I live in a house built in 1850 and work in a library built in 1838. I love their mysteries, the manifestations of decisions I’ll never understand, the unexpected encounters created by their inexplicably evolved corners, oblique messages to be interpreted from the random remains of their original intents. I love the wonky floors, precarious stairs, and suggestions of a drunken hand at the lathe. I love the complicitous negotiations that such idiosyncracies demand; I love our fraught, devious intimacies, hard-won and never entirely assured.
Now imagine my shock: I’ve fallen in love with the GTECH Building.
A Jane Austen fan, I should have recognized the signs: prideful certitude and a too-heated hatred. But I was blind. Like everyone, I decried the State House-obliterating location and anomalous design, a corporate ice cube plunked into our lively old-world cityscape. Last winter I’d drive by, cursing the rising beams, only later registering the spark I’d felt one cold night at seeing tiny white bulbs illuminating the rudimentary skeleton. Then, in spring, the glass appeared and I noticed I was watching with anticipation, not dread, and mapping daily itineraries so as to pass by. By June I had to remind myself to watch where I was going, so mesmerized was I by the sky’s reflection in the building’s mirrory surface.

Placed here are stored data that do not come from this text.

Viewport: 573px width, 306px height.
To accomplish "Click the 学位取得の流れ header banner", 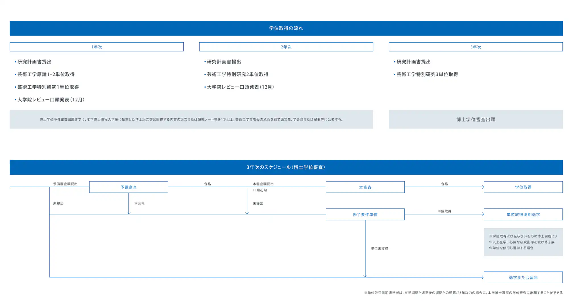I will point(286,28).
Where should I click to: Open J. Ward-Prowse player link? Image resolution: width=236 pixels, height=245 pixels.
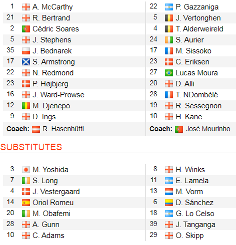[59, 95]
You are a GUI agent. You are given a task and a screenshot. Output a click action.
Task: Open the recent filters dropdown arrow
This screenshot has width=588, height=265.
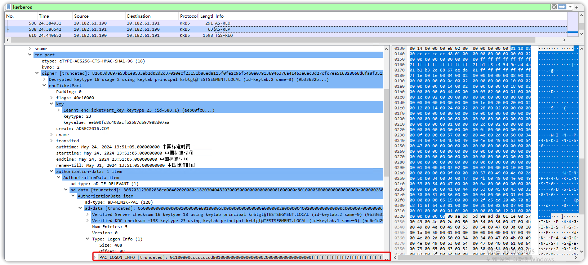tap(570, 7)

Still, when friends denounced it, I kept silent, questioning my sanity. The surrounding Westin, Marriott, and mall now depressed me with their monotonous lack of aspiration, banal surfaces, and cynical stabs at ornamentation. They were so tiresomely, one-dimensionally present. I loved their despised neighbor because it was impossible to really see it, my eyes seeking its essence but being taken in by what it reflected — I always left feeling that for all it had revealed, it had kept hidden even more. For next time.

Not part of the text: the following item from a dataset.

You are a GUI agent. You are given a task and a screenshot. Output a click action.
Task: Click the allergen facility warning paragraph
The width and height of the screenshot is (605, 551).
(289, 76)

Finally, I dragged two architect friends to the site, confessed my crush, and begged to be cured. It didn’t work. True, I hate the junky colored panels above the terrace, and the parking level mesh looks awful up close, and the swooping wing doesn’t mitigate the ugly bits at Memorial and Francis. But as Proust says, “A clear view of certain inferiorities in no way diminishes affection; on the contrary, love makes us consider them charming.” Like all good relationships, this one works because I look for what I want to see. Glance over from City Hall: you see through one window to another to the sky beyond. Turn down Francis Street from the State House: you face a plane so perfectly flat that it tricks you each time into thinking there’s nothing behind it. In the end I love the new glass building for the same reasons I love my sphinx-like house and library — it confounds my gaze and keeps me guessing.
With this confession, I’d best leave town. Society may now allow us to marry across class, but we all know which buildings we may and may not love — if we want to eat lunch in this town again.